You are viewing a plain text version of this content. The canonical link for it is here.
Posted to issues@spark.apache.org by "Josh Rosen (JIRA)" <ji...@apache.org> on 2014/08/10 03:31:12 UTC
[jira] [Created] (SPARK-2951) SerDeUtils.pythonToPairRDD fails on
RDDs of pickled array.arrays in Python 2.6
Josh Rosen created SPARK-2951:
---------------------------------
Summary: SerDeUtils.pythonToPairRDD fails on RDDs of pickled array.arrays in Python 2.6
Key: SPARK-2951
URL: https://issues.apache.org/jira/browse/SPARK-2951
Project: Spark
Issue Type: Bug
Components: PySpark
Affects Versions: 1.1.0
Reporter: Josh Rosen
With Python 2.6, calling SerDeUtils.pythonToPairRDD() on an RDD of pickled Python array.arrays will fail with this exception:
{code}
ava.lang.ClassCastException: java.lang.String cannot be cast to java.util.ArrayList
net.razorvine.pickle.objects.ArrayConstructor.construct(ArrayConstructor.java:33)

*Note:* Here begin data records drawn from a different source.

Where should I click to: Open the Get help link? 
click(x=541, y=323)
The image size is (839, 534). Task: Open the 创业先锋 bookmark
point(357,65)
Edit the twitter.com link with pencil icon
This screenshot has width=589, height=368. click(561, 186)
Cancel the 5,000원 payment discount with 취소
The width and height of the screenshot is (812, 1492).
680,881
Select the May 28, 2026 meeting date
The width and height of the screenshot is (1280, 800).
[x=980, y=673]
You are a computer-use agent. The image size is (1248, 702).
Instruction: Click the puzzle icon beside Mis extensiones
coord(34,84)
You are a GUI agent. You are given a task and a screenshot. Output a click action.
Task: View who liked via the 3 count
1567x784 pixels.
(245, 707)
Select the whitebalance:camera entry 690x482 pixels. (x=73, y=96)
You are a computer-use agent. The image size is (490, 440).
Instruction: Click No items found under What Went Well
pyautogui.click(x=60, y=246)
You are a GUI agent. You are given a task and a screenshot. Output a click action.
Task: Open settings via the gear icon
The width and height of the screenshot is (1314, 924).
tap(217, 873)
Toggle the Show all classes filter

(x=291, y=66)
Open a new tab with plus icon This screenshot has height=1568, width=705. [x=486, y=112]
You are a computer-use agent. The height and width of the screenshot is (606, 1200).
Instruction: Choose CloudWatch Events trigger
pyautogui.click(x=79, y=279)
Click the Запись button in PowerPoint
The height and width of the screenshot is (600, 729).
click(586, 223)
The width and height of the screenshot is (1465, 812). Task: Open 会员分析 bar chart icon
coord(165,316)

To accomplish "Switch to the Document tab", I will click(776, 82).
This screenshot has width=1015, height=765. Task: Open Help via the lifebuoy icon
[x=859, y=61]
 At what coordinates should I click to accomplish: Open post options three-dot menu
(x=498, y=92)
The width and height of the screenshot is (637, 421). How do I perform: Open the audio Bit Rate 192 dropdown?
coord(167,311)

net.razorvine.pickle.Unpickler.load_reduce(Unpickler.java:617)
net.razorvine.pickle.Unpickler.dispatch(Unpickler.java:170)
net.razorvine.pickle.Unpickler.load(Unpickler.java:84)
net.razorvine.pickle.Unpickler.loads(Unpickler.java:97)
org.apache.spark.api.python.SerDeUtil$$anonfun$pythonToPairRDD$1$$anonfun$5.apply(SerDeUtil.scala:106)
org.apache.spark.api.python.SerDeUtil$$anonfun$pythonToPairRDD$1$$anonfun$5.apply(SerDeUtil.scala:106)
scala.collection.Iterator$$anon$11.next(Iterator.scala:328)
scala.collection.Iterator$$anon$11.next(Iterator.scala:328)
scala.collection.Iterator$$anon$11.next(Iterator.scala:328)
org.apache.spark.rdd.PairRDDFunctions$$anonfun$12.apply(PairRDDFunctions.scala:898)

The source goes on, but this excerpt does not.